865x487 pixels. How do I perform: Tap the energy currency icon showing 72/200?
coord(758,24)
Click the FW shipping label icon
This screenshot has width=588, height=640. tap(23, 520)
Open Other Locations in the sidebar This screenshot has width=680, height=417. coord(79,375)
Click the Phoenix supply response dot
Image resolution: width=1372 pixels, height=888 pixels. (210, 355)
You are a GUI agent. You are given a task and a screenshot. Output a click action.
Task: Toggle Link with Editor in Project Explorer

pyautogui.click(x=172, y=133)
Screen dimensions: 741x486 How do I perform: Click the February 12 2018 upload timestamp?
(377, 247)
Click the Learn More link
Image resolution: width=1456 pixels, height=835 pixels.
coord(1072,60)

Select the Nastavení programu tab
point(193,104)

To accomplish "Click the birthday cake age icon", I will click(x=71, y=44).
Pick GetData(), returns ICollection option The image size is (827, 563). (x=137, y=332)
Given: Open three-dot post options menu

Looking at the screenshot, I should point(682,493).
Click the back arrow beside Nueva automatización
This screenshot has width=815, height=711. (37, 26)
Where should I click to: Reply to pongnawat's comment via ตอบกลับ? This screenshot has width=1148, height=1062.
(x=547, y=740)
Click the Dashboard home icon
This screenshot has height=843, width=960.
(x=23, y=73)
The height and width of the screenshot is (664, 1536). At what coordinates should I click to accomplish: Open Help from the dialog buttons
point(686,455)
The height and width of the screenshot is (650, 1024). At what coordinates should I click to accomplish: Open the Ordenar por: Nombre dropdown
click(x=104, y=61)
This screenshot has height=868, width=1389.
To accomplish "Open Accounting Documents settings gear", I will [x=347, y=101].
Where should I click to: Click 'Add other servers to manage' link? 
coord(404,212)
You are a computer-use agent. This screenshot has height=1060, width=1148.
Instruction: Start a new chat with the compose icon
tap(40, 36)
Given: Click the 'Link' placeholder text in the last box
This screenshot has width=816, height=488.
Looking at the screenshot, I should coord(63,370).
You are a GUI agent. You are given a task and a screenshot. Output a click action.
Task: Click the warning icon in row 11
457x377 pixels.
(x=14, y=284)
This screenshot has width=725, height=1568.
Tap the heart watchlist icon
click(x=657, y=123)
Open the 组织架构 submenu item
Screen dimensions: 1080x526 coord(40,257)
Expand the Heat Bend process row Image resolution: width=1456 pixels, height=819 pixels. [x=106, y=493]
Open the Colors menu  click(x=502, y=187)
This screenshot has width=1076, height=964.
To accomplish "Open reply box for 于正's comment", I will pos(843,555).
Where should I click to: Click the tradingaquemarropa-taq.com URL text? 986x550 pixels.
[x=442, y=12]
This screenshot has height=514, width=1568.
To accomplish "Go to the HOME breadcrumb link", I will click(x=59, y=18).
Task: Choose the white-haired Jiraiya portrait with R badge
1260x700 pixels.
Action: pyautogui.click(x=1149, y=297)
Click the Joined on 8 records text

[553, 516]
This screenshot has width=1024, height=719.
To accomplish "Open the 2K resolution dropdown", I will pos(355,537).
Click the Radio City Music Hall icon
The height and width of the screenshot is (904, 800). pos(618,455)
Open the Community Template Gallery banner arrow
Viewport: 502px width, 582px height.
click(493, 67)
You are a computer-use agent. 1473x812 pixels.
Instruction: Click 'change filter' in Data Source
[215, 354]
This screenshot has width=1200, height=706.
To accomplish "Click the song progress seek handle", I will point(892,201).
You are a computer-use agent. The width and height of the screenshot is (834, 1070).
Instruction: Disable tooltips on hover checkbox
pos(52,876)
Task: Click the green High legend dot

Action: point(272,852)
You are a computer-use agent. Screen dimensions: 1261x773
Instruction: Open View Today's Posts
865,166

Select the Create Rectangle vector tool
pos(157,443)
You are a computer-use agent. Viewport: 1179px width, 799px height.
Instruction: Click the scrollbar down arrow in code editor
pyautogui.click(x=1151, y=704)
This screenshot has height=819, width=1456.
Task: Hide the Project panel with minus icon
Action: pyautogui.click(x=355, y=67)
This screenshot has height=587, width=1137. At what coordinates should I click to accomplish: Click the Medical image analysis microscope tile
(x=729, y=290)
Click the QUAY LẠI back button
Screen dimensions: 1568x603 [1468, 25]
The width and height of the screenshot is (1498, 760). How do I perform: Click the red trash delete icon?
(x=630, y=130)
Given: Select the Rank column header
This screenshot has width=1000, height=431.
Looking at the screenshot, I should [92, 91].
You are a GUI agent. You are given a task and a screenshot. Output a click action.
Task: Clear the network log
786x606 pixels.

..........

### Task objective
From the material above, set down exactly the lines between the line holding "This screenshot has width=725, height=1568." and the line holding "You are a computer-use agent. 1473x812", inclusive. Include nothing else.

### Exercise response
This screenshot has width=725, height=1568.
Tap the heart watchlist icon
click(x=657, y=123)
Open the 组织架构 submenu item
Screen dimensions: 1080x526 coord(40,257)
Expand the Heat Bend process row Image resolution: width=1456 pixels, height=819 pixels. [x=106, y=493]
Open the Colors menu  click(x=502, y=187)
This screenshot has width=1076, height=964.
To accomplish "Open reply box for 于正's comment", I will pos(843,555).
Where should I click to: Click the tradingaquemarropa-taq.com URL text? 986x550 pixels.
[x=442, y=12]
This screenshot has height=514, width=1568.
To accomplish "Go to the HOME breadcrumb link", I will click(x=59, y=18).
Task: Choose the white-haired Jiraiya portrait with R badge
1260x700 pixels.
Action: pyautogui.click(x=1149, y=297)
Click the Joined on 8 records text

[553, 516]
This screenshot has width=1024, height=719.
To accomplish "Open the 2K resolution dropdown", I will pos(355,537).
Click the Radio City Music Hall icon
The height and width of the screenshot is (904, 800). pos(618,455)
Open the Community Template Gallery banner arrow
Viewport: 502px width, 582px height.
click(493, 67)
You are a computer-use agent. 1473x812 pixels.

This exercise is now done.